Ce stade est caractérisé divers phénomènes :
- un EEG rapide, de bas voltage, riche en ondes thêta
- une atonie musculaire complète – corps inerte
- une augmentation de la température cérébrale
- des phénomènes phasiques apparaissant de manière transitoire et discontinue : secousses musculaires des extrémités et de la face, mouvements oculaires rapides, érections péniennes.
- Durant le sommeil paradoxal, la consommation d’oxygène du cerveau, qui reflète sa consommation d’énergie, est très élevée, et même supérieure à celle du même cerveau éveillé qui réfléchit à un problème cognitif complexe.
Sommeil paradoxal et âge :
Le sommeil paradoxal apparaît au cours de la maturation du système nerveux central, au voisinage de la naissance. Chez le nouveau-né, il devient caractéristique vers 3 ou 4 mois. Le nourrisson s’endort directement en phase de sommeil paradoxal, qui représente 50 à 80% de son temps de sommeil. Puis le pourcentage de sommeil paradoxal diminue et se stabilise à 20% du temps de sommeil chez l’adulte.
En résumé : Cycle du sommeil
Une nuit de sommeil va donc être une succession de cycle 3 à 6 récurrents qui durent environ 1h30 à 2h, chaque cycle étant composé de phases de sommeil lent et paradoxal s’enchainant et séparés par une phase intermédiaire pouvant conduire au réveil.
L’hypnogramme permet de voir cet enchainement de cycles et nous montre aussi que le sommeil lent profond (stades 3 et 4) est plus prononcé en début de nuit. C’est ce qui explique les grandes vertus de récupération physique associées aux premières heures de sommeil. En fin de nuit, le schéma s’inverse et c’est le sommeil paradoxal qui devient prédominant.
En proportion le sommeil lent léger représente 60% du temps de sommeil total, le sommeil lent profond est présent durant 20% de la nuit tout comme le stade du sommeil paradoxal.
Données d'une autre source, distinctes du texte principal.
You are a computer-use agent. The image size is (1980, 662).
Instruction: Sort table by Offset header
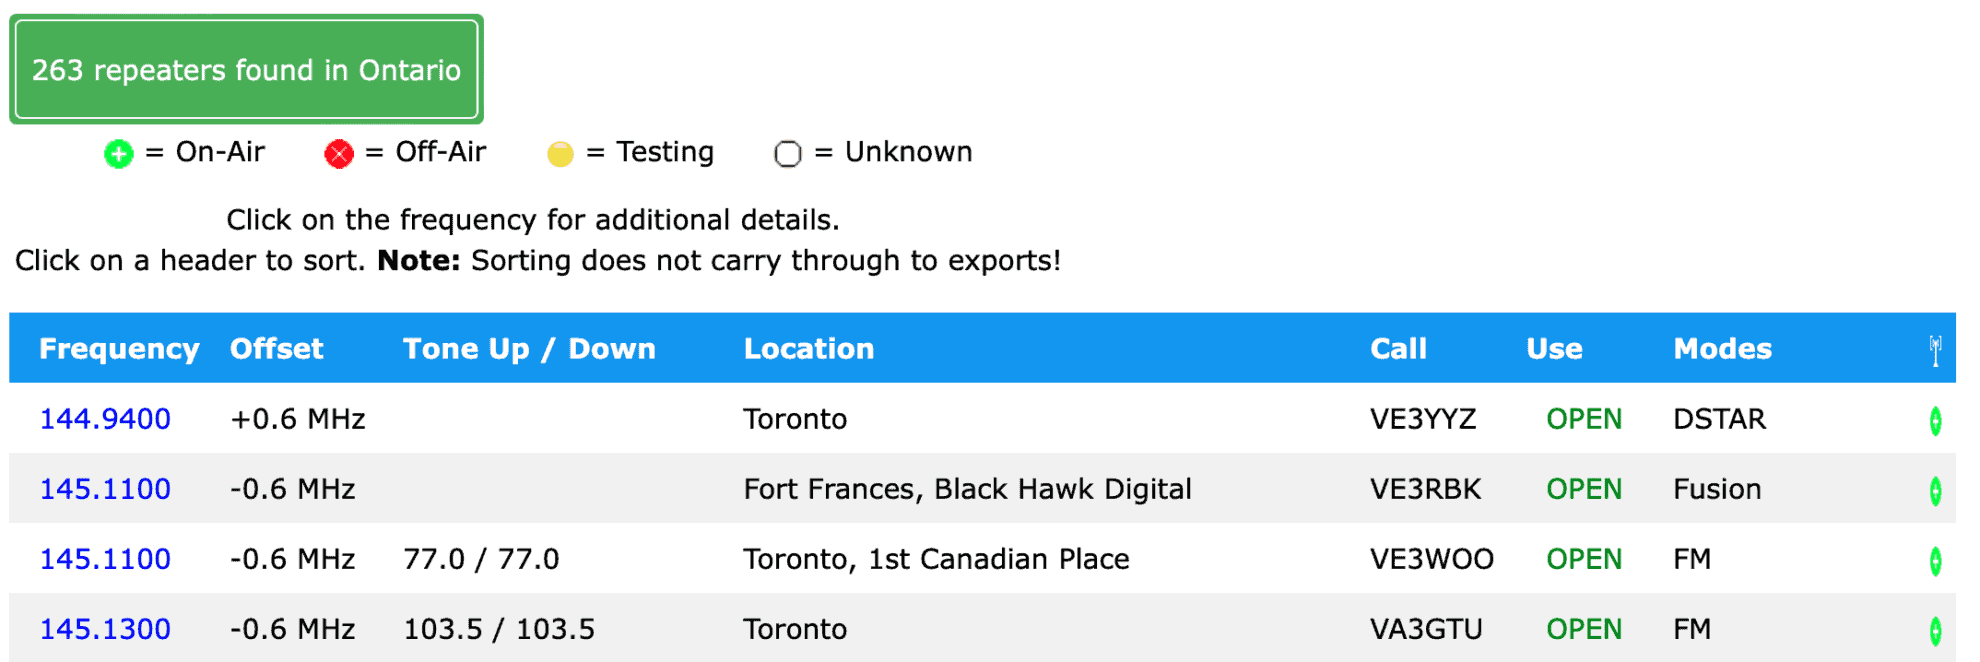click(276, 349)
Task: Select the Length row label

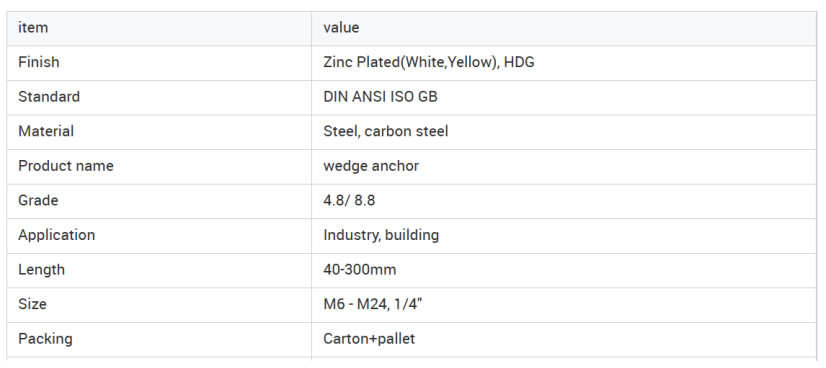Action: (x=41, y=270)
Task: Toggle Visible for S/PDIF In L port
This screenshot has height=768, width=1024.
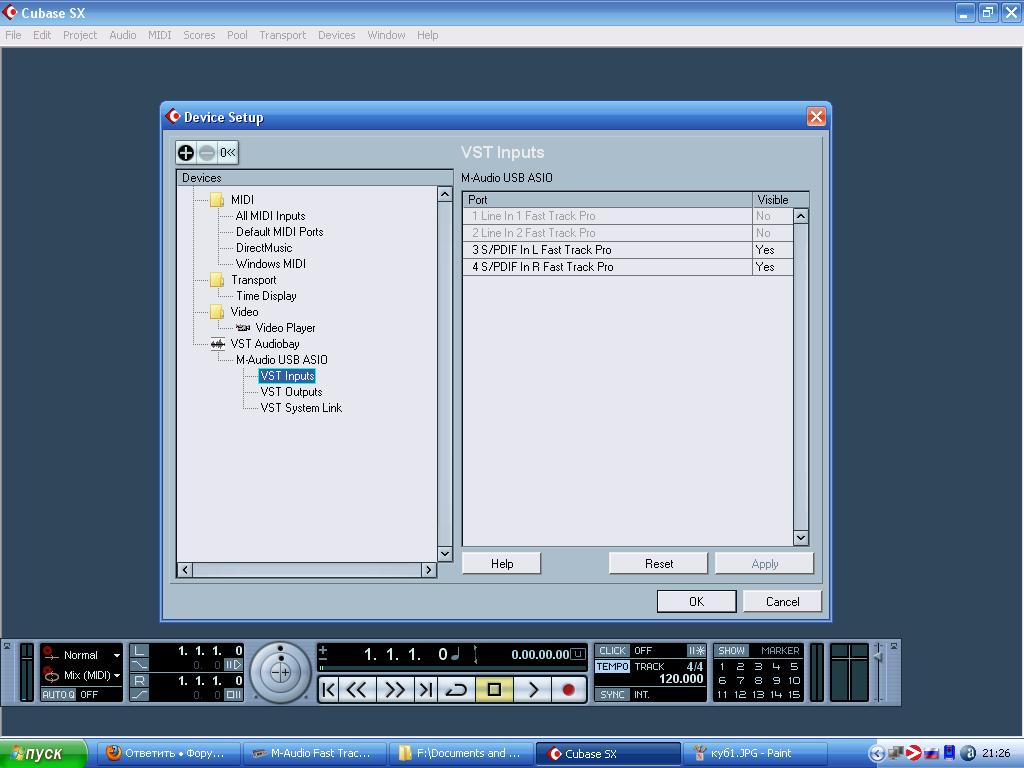Action: 766,250
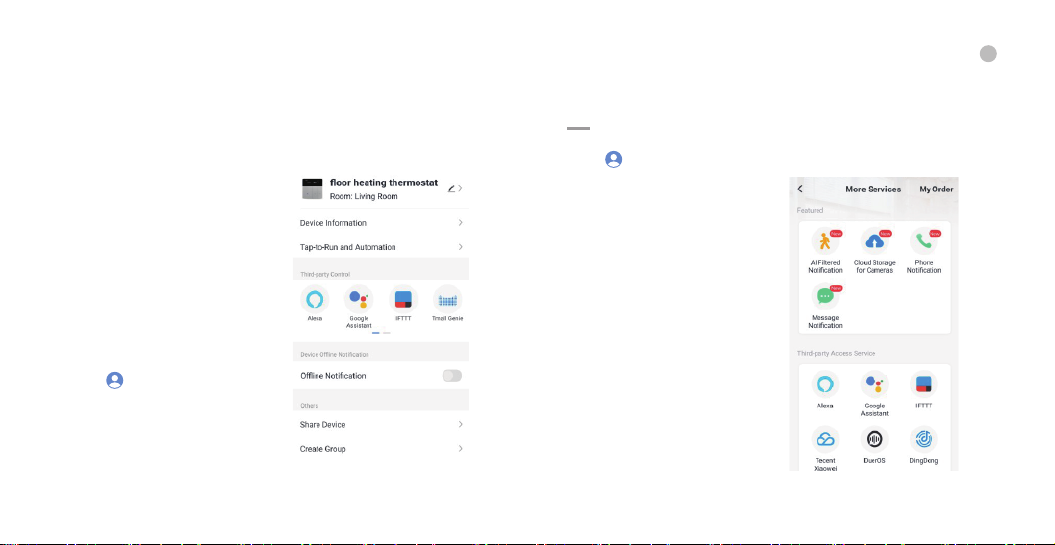Open the Phone Notification service
This screenshot has width=1055, height=545.
[923, 242]
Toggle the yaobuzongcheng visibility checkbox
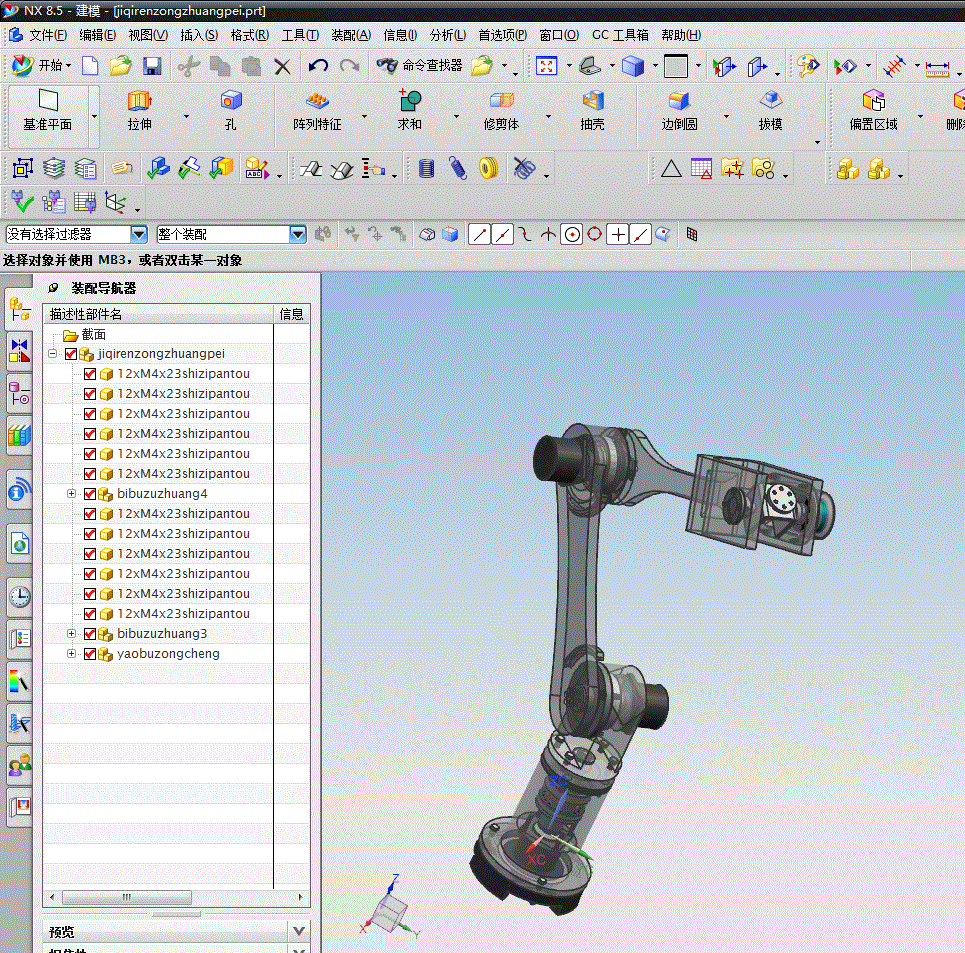Screen dimensions: 965x953 (90, 654)
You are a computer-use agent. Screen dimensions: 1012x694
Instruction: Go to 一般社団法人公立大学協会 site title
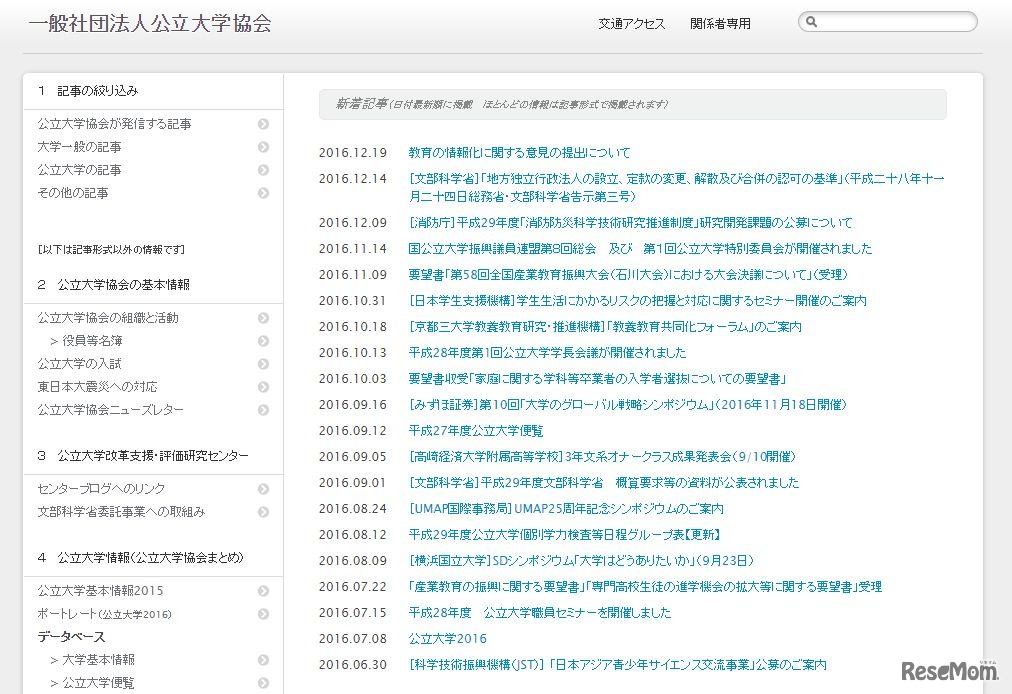click(150, 24)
La durée du sommeil paradoxal des personnes âgées décline pour tourner autour de 15% de leur temps de sommeil. Le sommeil le plus profond (stade 4) diminue aussi progressivement avec l’âge, contribuant à rendre le sommeil plus sensible aux perturbations de toute sorte. Étant donné l’importance du sommeil lent pour le système immunitaire, il se pourrait bien que la diminution de celui-ci rende aussi plus vulnérable aux maladies.